L’édito de Lucie Pinson, directrice et fondatrice de Reclaim Finance, suite au choix des actionnaires de soutenir le plan “climat” de Total.

Il y a deux semaines, une large majorité d’actionnaires soutenait le plan climat(icide) de Total à l’occasion d’une assemblée générale désormais historique. L’occasion de faire le tri entre les (rares) investisseurs qui agissent pour le climat et ceux (nombreux) qui parlent d’agir pour le climat. Certains me reprocheront d’être trop binaire. Mais les miettes concédées par Total en matière climatique ne pèseront pas lourd face aux impacts d’un réchauffement bien supérieur à l’objectif de 1,5°C.
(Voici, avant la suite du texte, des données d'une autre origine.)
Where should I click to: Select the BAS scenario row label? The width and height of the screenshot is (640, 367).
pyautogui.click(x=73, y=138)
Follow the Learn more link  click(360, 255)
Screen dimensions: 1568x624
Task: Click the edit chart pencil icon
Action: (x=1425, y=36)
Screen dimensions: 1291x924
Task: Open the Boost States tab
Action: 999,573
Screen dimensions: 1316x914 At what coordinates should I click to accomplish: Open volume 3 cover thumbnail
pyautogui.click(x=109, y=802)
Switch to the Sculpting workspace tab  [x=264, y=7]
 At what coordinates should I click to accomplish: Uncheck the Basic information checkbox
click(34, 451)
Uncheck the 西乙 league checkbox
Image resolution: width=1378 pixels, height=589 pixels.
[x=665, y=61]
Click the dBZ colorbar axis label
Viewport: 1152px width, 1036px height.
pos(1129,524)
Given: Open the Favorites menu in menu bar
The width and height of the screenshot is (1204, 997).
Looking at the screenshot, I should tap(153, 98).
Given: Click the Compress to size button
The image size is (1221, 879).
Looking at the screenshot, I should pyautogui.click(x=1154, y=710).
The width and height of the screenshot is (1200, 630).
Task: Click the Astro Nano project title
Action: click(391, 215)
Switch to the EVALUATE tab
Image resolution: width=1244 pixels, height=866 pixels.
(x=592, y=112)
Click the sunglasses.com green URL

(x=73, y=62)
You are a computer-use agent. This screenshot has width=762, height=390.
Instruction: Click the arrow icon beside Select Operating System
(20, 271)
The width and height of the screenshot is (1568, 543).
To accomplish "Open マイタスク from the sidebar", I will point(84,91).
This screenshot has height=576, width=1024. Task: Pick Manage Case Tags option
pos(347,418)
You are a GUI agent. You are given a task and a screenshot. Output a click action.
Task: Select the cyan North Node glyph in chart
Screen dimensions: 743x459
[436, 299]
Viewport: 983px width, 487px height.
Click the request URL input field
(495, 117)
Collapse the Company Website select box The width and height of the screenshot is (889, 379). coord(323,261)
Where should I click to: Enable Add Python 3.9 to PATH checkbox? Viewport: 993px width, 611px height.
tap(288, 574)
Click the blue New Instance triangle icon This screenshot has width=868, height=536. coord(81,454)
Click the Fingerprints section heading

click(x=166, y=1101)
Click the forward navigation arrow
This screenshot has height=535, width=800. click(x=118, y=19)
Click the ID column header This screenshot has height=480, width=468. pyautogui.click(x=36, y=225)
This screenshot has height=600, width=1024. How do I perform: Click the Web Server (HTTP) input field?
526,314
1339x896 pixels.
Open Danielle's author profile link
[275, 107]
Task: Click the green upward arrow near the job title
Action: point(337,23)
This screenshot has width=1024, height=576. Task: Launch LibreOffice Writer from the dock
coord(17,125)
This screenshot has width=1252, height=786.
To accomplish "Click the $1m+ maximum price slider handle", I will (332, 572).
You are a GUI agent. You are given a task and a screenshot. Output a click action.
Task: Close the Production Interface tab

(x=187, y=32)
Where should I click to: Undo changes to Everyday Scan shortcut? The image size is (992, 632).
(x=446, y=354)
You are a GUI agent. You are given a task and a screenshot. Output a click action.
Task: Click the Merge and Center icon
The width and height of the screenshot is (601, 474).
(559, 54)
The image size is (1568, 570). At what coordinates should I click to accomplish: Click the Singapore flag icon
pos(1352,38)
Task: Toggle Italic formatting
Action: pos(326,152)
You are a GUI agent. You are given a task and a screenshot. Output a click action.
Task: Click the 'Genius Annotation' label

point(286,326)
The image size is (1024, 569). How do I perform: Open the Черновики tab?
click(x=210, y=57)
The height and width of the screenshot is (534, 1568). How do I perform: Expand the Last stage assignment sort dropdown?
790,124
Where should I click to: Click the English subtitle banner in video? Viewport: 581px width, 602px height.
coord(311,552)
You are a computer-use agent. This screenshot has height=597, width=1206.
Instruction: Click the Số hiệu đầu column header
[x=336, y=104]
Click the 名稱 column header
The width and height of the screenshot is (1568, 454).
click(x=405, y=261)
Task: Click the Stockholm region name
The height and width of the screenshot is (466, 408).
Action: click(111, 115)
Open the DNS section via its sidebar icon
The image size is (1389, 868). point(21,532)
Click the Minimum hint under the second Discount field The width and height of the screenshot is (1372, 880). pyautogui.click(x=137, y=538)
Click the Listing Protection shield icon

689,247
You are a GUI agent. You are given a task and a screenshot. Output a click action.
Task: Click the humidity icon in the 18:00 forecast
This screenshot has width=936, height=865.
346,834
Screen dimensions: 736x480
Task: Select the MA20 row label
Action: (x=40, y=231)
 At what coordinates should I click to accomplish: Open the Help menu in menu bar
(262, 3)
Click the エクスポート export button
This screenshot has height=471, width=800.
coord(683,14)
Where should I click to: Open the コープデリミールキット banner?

L’AIE dit “stop”, Total s’en moque

Nous avons moins de neuf ans pour transformer en profondeur notre modèle de production d’énergie et même l’AIE a admis le mois dernier ce que les scientifiques du climat martelaient déjà depuis plusieurs années : atteindre la neutralité carbone à l’horizon 2050 et limiter le réchauffement à 1,5°C implique de cesser tout développement de nouveau projet de production pétrolière et gazière. A la lumière de ce nouveau scénario, tout actionnaire engagé sur le climat aurait dû voter contre le plan climat de Total le 28 mai dernier. Malheureusement, trop peu d’investisseurs votent à l’aune des impératifs climatiques.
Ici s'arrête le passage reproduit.